- **WORK REQUEST**
Answer with a number only, giving how many lines in the data below include "handle".
======
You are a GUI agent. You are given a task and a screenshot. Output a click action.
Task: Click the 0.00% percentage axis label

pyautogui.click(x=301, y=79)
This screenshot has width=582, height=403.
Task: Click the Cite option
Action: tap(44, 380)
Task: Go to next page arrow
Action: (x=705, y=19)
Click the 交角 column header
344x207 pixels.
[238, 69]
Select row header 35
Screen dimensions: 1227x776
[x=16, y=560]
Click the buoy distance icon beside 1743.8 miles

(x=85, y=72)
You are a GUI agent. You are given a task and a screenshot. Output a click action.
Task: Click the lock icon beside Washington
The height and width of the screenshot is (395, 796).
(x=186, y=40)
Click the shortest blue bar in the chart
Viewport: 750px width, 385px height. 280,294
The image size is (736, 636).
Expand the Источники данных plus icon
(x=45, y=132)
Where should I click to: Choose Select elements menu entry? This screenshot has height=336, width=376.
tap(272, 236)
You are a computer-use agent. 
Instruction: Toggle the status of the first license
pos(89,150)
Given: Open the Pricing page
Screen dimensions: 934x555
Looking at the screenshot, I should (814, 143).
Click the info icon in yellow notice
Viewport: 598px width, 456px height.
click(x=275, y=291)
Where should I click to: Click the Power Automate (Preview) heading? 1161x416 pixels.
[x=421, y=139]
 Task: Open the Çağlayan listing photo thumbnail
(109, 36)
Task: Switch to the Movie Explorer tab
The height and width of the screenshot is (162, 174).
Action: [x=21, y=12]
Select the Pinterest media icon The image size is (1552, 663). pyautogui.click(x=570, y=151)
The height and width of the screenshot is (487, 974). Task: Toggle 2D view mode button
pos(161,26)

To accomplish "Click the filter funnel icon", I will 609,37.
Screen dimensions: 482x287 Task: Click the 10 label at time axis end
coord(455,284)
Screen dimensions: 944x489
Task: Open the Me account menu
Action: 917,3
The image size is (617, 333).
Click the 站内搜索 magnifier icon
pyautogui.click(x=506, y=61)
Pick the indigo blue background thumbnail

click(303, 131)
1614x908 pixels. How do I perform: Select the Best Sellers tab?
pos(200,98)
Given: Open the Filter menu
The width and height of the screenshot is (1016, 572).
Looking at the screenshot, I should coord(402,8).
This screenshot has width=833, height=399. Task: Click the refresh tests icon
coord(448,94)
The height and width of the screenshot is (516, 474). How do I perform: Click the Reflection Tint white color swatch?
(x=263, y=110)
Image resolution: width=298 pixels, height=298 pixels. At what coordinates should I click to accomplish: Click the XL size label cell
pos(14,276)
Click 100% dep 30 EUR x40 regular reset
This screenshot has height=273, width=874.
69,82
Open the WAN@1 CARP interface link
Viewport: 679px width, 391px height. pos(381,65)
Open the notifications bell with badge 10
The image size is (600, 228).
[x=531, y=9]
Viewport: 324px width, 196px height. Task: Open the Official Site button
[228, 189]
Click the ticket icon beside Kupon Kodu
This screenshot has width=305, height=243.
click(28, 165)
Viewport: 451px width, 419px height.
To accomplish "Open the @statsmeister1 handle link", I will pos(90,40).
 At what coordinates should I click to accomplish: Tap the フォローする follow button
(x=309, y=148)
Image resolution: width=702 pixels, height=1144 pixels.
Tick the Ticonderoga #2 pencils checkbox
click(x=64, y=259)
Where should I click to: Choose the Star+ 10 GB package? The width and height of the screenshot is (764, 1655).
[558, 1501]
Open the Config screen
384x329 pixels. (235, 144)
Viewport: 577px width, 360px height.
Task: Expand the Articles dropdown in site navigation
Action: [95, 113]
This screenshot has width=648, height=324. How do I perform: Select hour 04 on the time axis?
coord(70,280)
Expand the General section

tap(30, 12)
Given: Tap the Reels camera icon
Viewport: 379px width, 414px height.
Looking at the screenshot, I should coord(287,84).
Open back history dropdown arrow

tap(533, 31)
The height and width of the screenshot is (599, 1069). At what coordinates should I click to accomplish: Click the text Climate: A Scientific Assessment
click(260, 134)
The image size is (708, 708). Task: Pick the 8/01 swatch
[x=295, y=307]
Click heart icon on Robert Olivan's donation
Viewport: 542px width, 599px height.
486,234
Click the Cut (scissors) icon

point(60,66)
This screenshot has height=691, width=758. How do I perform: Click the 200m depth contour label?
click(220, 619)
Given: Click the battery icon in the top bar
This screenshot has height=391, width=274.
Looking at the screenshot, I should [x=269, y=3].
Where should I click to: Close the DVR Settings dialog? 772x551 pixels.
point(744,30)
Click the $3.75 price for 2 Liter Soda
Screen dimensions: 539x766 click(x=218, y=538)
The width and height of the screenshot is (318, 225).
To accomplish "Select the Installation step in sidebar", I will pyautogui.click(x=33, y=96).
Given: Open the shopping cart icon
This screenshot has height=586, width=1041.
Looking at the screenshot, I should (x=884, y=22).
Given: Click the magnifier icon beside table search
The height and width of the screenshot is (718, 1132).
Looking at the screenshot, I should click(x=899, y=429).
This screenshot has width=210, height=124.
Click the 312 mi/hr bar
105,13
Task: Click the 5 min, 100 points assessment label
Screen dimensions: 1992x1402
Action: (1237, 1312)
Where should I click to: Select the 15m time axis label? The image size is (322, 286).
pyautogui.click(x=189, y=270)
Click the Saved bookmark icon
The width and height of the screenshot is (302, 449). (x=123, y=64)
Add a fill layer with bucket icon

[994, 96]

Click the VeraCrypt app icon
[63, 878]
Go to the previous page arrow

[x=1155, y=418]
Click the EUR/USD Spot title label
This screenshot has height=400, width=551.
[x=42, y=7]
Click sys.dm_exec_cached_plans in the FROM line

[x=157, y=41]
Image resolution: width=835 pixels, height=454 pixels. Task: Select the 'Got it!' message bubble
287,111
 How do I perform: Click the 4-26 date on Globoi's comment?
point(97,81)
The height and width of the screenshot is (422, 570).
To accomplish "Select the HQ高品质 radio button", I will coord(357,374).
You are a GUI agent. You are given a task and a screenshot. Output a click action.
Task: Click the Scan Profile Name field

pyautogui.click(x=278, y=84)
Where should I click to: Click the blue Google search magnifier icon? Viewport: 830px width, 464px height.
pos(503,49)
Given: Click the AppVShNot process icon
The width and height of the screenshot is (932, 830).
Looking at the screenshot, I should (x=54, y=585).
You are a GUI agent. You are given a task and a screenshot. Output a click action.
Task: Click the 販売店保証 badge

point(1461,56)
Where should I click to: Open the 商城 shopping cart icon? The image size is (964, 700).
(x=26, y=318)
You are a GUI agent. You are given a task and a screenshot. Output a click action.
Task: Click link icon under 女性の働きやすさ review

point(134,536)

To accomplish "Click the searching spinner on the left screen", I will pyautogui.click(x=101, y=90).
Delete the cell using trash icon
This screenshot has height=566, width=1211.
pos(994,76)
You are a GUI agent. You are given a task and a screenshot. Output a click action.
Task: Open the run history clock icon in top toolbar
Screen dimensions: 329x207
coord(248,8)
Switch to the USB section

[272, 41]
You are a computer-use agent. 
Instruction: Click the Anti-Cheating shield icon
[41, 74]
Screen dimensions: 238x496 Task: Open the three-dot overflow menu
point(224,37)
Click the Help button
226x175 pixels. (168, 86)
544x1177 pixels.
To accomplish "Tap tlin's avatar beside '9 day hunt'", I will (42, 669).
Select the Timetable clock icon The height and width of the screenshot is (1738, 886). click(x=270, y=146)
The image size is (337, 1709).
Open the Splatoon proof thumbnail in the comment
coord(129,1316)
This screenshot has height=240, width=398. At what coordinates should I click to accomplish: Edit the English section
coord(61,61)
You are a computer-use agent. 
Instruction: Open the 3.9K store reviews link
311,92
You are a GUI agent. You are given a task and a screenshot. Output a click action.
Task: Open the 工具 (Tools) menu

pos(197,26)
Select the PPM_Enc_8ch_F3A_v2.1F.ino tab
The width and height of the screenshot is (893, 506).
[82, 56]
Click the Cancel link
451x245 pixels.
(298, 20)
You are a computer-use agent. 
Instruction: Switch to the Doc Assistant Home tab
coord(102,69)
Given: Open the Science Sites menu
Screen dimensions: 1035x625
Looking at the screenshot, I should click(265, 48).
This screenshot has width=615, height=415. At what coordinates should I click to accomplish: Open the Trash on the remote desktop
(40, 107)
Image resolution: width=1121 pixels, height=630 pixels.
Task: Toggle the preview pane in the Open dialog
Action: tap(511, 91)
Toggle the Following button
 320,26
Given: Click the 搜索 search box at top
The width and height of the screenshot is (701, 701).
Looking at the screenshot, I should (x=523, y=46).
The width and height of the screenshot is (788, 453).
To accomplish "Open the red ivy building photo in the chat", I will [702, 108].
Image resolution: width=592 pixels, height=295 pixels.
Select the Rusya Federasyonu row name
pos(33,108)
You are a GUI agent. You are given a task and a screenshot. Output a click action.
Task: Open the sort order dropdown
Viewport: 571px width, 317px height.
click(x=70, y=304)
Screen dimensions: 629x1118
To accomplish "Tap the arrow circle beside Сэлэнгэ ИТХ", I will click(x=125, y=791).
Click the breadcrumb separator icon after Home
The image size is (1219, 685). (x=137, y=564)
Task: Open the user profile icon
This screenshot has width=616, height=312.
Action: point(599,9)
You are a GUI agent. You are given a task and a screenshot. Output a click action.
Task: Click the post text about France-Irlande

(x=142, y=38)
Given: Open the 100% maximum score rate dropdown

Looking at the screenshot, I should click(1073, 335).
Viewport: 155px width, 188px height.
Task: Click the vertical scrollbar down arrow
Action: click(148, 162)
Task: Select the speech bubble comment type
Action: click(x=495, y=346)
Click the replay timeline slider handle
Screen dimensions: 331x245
======
- **ANSWER SECTION**
2